Task item: All lines of the listing below are to be printed again exactly.

Provided material:
□ □ □ □

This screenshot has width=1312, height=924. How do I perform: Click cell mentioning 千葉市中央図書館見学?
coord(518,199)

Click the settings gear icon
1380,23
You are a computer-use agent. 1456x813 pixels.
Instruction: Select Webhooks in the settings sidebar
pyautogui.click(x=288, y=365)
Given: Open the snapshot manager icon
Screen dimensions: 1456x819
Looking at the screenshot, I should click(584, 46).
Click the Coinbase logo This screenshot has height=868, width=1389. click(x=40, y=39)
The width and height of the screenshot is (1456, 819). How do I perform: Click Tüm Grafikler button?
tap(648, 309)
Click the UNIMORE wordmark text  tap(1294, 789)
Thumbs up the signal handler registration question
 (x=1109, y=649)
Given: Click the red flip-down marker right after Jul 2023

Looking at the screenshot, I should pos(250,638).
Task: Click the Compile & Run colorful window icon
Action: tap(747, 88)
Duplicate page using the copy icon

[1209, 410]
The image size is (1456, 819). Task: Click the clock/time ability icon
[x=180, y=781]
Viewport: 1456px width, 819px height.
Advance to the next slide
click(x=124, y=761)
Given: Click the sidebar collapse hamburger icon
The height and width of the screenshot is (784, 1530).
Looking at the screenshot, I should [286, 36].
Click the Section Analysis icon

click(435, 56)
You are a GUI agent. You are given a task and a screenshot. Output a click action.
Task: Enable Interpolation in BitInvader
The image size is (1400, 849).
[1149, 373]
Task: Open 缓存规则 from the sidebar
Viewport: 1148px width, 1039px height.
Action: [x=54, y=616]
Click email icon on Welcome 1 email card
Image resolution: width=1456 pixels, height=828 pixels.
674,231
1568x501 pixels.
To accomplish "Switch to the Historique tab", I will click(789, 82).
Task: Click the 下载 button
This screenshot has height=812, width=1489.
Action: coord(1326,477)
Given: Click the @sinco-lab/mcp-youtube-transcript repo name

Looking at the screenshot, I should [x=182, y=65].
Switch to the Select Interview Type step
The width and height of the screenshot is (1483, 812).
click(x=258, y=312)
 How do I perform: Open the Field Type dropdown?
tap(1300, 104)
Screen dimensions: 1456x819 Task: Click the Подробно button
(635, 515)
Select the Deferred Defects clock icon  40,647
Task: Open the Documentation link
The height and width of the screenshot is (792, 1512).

□ □ □ □

Answer for the task:
This screenshot has width=1312, height=924. How do I perform: Click cell mentioning 千葉市中央図書館見学?
coord(518,199)

Click the settings gear icon
1380,23
You are a computer-use agent. 1456x813 pixels.
Instruction: Select Webhooks in the settings sidebar
pyautogui.click(x=288, y=365)
Given: Open the snapshot manager icon
Screen dimensions: 1456x819
Looking at the screenshot, I should click(584, 46).
Click the Coinbase logo This screenshot has height=868, width=1389. click(x=40, y=39)
The width and height of the screenshot is (1456, 819). How do I perform: Click Tüm Grafikler button?
tap(648, 309)
Click the UNIMORE wordmark text  tap(1294, 789)
Thumbs up the signal handler registration question
 (x=1109, y=649)
Given: Click the red flip-down marker right after Jul 2023

Looking at the screenshot, I should pos(250,638).
Task: Click the Compile & Run colorful window icon
Action: tap(747, 88)
Duplicate page using the copy icon

[1209, 410]
The image size is (1456, 819). Task: Click the clock/time ability icon
[x=180, y=781]
Viewport: 1456px width, 819px height.
Advance to the next slide
click(x=124, y=761)
Given: Click the sidebar collapse hamburger icon
The height and width of the screenshot is (784, 1530).
Looking at the screenshot, I should [286, 36].
Click the Section Analysis icon

click(435, 56)
You are a GUI agent. You are given a task and a screenshot. Output a click action.
Task: Enable Interpolation in BitInvader
The image size is (1400, 849).
[1149, 373]
Task: Open 缓存规则 from the sidebar
Viewport: 1148px width, 1039px height.
Action: [x=54, y=616]
Click email icon on Welcome 1 email card
Image resolution: width=1456 pixels, height=828 pixels.
674,231
1568x501 pixels.
To accomplish "Switch to the Historique tab", I will click(789, 82).
Task: Click the 下载 button
This screenshot has height=812, width=1489.
Action: coord(1326,477)
Given: Click the @sinco-lab/mcp-youtube-transcript repo name

Looking at the screenshot, I should [x=182, y=65].
Switch to the Select Interview Type step
The width and height of the screenshot is (1483, 812).
click(x=258, y=312)
 How do I perform: Open the Field Type dropdown?
tap(1300, 104)
Screen dimensions: 1456x819 Task: Click the Подробно button
(635, 515)
Select the Deferred Defects clock icon  40,647
Task: Open the Documentation link
The height and width of the screenshot is (792, 1512).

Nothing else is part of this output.